WOMEN

Teen Gives Epic Speech After School's Assembly On Skirt Lengths

"I am 15 years old. You do not get to sexualize me like that."

After attending a school assembly about girls’ skirt lengths, a teen in Australia gave a perfect speech to some of her classmates.

Faith Sobotker, a 15-year-old student at Kambrya College, told The Huffington Post that her school required girls from year seven to year 10 to attend an assembly on Aug. 18. According to Sobotker, a vice principal told the students that it wasn’t “ladylike” to wear their skirts “so short,” and that wearing said skirts the way the female students do showed that they had “no self-respect or integrity.”

After the assembly ended, Sobotker shared her thoughts on the assembly with her peers, which her friend caught on camera. In the video, which has been viewed more than 297,000 times on Daily Life’s Facebook, Sobotker perfectly captured the absurdity of shaming girls for the length of their skirts.

“People know that I have legs, I have knees, I have thighs, OK?” she said.

The teen also noted that “we don’t live in the ‘50s anymore” and addressed the damage that can be done to young women by focusing so much on what they wear. 

“I’m looking for equality,” she said. “I’m looking for being able to show off my body without being sexualized. I am 15 years old. You do not get to sexualize me like that.”

As Mashable Australia pointed out, Kambrya College is one of 71 Australian schools involved in a “porn ring,” which includes boys sharing nude photos of female students without their permission.

In a statement to The Huffington Post, Kambrya College principal Michael Muscat said the assembly focused on the school’s “existing uniform policy” and that the “recent exploitation of girls online” and the assembly were not linked. Muscat also said as far as the school knows, none of Kambrya College’s students were affected by the “porn ring.”

Scroll down to see the school’s statement in full.

Whatever the reason for the assembly, Sobotker is “sick of the sexism.” She told HuffPost that what sparked her response to the assembly was the assumption that she and her classmates wore their skirts for the boys, and that wearing an item of clothing a certain way determined their self-respect.

In her speech, she stressed that she doesn’t want these sexist outlooks to affect how girls view their bodies:

“I do not want these girls to be growing up in a society where they need to believe that their body [has] ... to be a certain way, because they can be however they want to be,” she said. “They can be however makes them comfortable and confident.” 

UPDATE ― 8/25:

After reaching out for comment, The Huffington Post received this statement from Kambrya College principal Michael Muscat (emphasis in original statement):

Last week we held an assembly where we talked to students about sexting, social media and respect.

We chose to separate boys and girls and different years to create smaller groups and encourage open dialogue. We also took this opportunity to remind students of our existing uniform policy which was finalised last year after consultation with staff, students and parents.

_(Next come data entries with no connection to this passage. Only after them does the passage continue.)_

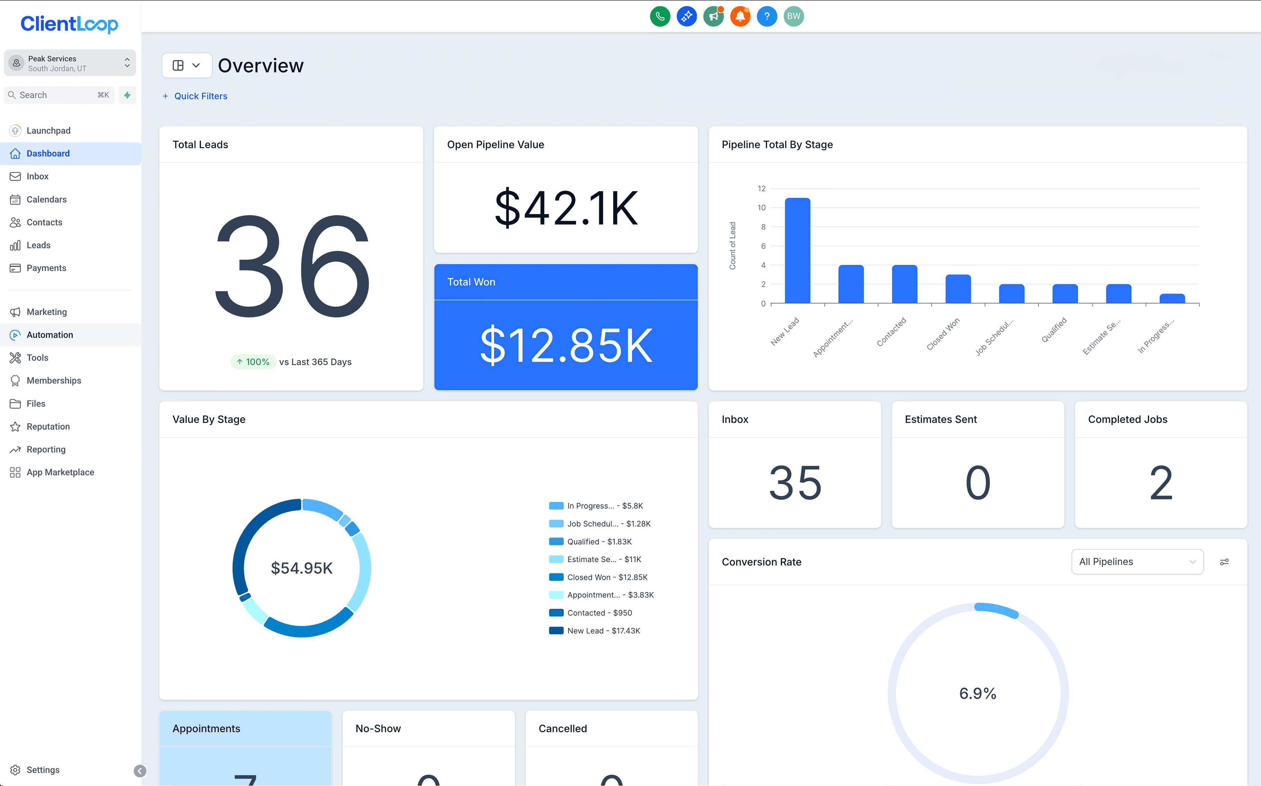Screen dimensions: 1261x786
Task: Click the green phone dialer icon
Action: click(660, 16)
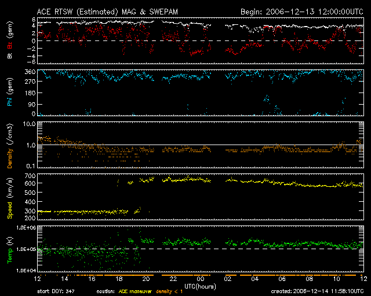Click the green Temp (K) axis label

[10, 249]
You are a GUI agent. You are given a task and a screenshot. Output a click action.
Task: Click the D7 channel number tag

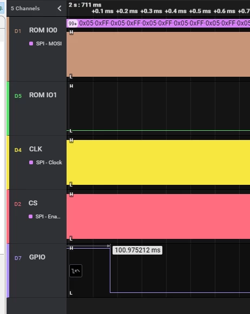(18, 258)
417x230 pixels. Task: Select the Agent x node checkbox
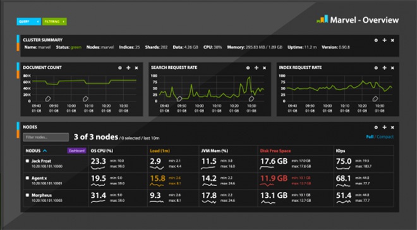coord(27,178)
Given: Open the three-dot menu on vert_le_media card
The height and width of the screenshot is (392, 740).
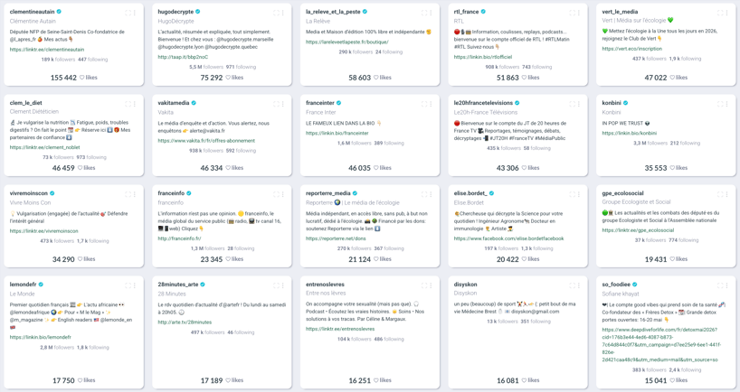Looking at the screenshot, I should pyautogui.click(x=727, y=13).
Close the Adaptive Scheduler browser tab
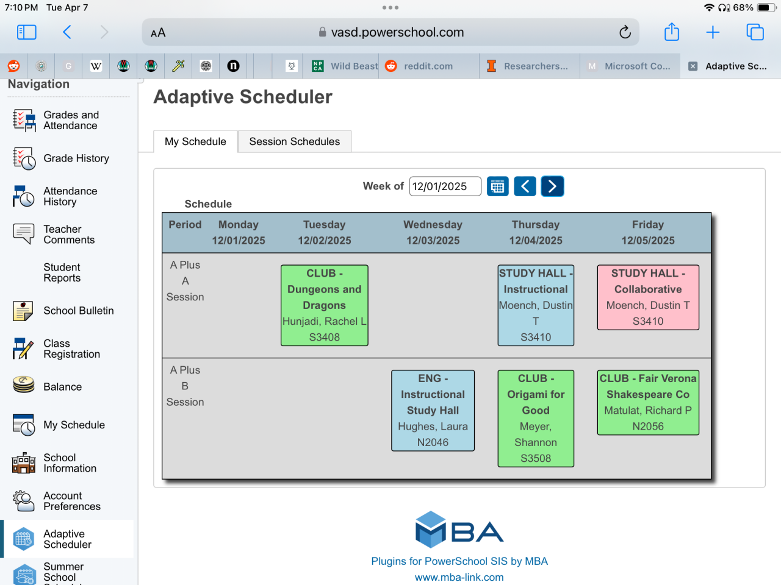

I want to be clear here and say that in no way did we suggest that what girls wear makes harassment or abuse acceptable. This is never the case.

The enforcement of our uniform policy and the abuse and the recent exploitation of girls online are separate issues and should be treated as such.

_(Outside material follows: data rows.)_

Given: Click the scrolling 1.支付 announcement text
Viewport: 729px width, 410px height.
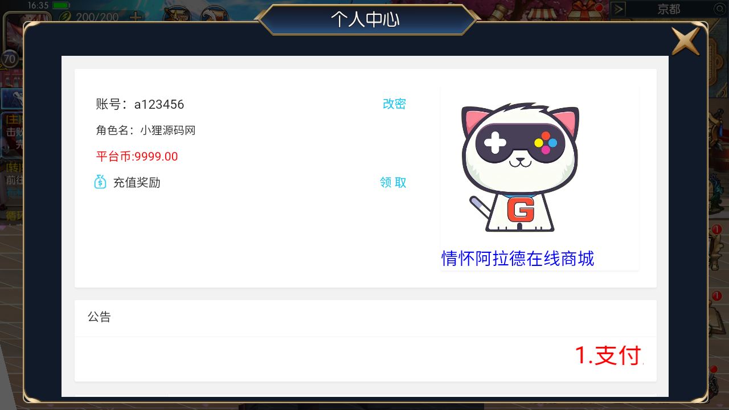Looking at the screenshot, I should coord(609,355).
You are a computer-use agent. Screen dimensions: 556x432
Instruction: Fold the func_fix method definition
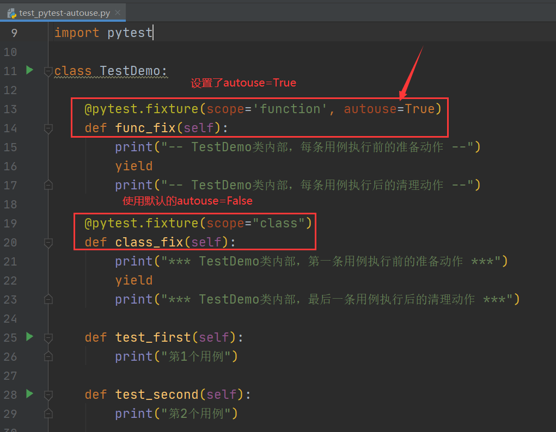pyautogui.click(x=48, y=128)
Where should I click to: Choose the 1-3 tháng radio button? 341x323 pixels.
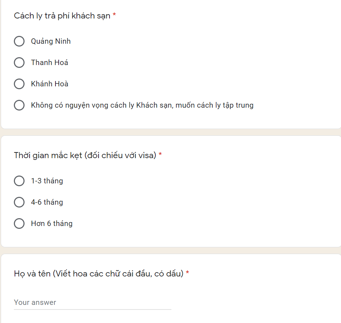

In public discussion about these two issues at Kambrya College they have, however, become linked. We regret this. It was never our intention that this should occur.

Kambrya College strives to be a highly inclusive school in every respect.  As part of this we run respectful relationships education which seeks to tackle gender stereotypes, sexism and violence against women.

As far as we know none of our students were affected by the pornographic website which came to prominence last week, but they had all heard about it and we wanted to set their minds at rest.